EIA reported the withdrawal of 224 bcf of natural gas from US underground storage. US gas storage was at 2.3 tcf, finally dropping below year-ago levels by 26 bcf but still above the 5-year average by 378 bcf.

Golden corn
High energy prices have attracted media attention for many months, but corn prices also are at record high levels on the Chicago Board of Trade, hovering around $4/bushel since December, well above the average price of $2.40/bushel over the last 10 years.

"This current price rally is based on expectations for the coming ethanol production boom to stretch corn demand beyond US farmers' ability to supply, which is a more enduring price driver," said Jacques Rousseau, senior energy analyst at Friedman, Billings, Ramsey Group Inc., Arlington, Va.

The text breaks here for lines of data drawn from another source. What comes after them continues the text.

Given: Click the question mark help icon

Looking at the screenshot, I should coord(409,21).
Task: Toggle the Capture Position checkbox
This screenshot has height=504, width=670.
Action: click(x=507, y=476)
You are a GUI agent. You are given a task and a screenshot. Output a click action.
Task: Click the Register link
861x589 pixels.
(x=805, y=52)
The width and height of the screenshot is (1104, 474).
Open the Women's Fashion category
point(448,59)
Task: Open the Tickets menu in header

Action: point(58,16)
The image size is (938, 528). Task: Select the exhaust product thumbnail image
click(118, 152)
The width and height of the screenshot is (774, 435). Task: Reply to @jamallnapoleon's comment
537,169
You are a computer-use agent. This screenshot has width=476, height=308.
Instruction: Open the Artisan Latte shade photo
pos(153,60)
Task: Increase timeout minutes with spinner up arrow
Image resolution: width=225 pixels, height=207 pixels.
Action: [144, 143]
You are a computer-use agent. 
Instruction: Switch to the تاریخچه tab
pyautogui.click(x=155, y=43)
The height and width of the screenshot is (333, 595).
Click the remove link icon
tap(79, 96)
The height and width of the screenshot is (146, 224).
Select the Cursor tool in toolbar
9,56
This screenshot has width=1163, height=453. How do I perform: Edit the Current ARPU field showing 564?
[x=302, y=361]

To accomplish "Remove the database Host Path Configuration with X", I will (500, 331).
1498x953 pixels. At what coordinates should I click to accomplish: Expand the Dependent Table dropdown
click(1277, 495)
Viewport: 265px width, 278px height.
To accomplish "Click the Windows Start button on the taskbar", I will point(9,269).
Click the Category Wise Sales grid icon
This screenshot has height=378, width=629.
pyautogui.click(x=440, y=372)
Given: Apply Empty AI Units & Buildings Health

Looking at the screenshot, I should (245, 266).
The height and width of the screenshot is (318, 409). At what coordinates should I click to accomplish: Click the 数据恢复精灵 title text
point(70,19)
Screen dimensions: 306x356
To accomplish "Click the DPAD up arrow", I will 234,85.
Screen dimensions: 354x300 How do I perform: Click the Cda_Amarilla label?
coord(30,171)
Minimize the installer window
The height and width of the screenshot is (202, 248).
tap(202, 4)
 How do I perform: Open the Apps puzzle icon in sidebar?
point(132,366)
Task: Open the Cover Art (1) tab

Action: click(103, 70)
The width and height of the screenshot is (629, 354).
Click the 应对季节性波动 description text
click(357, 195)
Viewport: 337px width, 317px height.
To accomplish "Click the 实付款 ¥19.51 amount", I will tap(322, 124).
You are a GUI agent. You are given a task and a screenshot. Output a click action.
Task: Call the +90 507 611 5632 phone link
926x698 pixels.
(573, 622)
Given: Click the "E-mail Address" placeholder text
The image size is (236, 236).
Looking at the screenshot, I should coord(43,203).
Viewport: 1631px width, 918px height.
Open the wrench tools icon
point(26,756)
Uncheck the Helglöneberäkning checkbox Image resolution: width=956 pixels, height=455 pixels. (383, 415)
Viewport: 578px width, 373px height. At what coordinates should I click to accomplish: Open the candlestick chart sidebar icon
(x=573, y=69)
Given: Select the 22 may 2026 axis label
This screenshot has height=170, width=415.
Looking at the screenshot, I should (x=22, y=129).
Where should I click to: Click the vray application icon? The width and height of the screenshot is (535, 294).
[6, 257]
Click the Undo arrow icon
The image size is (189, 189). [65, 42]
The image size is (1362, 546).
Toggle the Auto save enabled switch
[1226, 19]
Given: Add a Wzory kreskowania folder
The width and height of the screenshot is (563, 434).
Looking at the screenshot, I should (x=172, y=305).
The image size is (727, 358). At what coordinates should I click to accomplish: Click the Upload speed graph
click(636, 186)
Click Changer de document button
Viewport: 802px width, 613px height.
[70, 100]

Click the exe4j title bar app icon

Corn prices escalated more than 70% in 2006, primarily because of increased demand for ethanol. Commodity Futures Trading Commission data show the rise in corn prices also coincides with a substantial increase in noncommercial net long positions.

With the market price for corn escalating, US farmers planted 78 million acres with corn last year. In Midwest farms and markets, there is speculation that an additional 6-12 million acres of corn will be planted in 2007, "with recent surveys at the top of the range," Rousseau said in a Feb. 7 report.

"An extra 10 million acres coming into corn in 2007 and a 159 million bushel/acre average yield suggests a record 12.6 billion bushel harvest and increased season-ending corn inventories," said Rousseau. "Our model assumes a 4 billion gal year-over-year increase in ethanol production from September 2007-August 2008, representing a 1.5 billion bushel increase in corn demand."

The lure of an El Dorado of corn and ethanol has many US farmers demanding to pull idle farmland out of government conservation programs to cash in on this golden opportunity. As a result, the US Agriculture Department is considering releasing acreage from its Conservation Reserve Program in order to produce more corn for ethanol. That program pays farmers to idle environmentally sensitive low-producing land. A decision is expected by early summer, but the acreage wouldn't go into production until 2008, officials said.

Meanwhile, Rousseau warned, "A number of these ethanol projects have yet to begin construction and could be delayed or canceled. Although corn futures prices are currently well above our forecasts, we believe it is important to understand the context and that prices could reverse as quickly as they rose."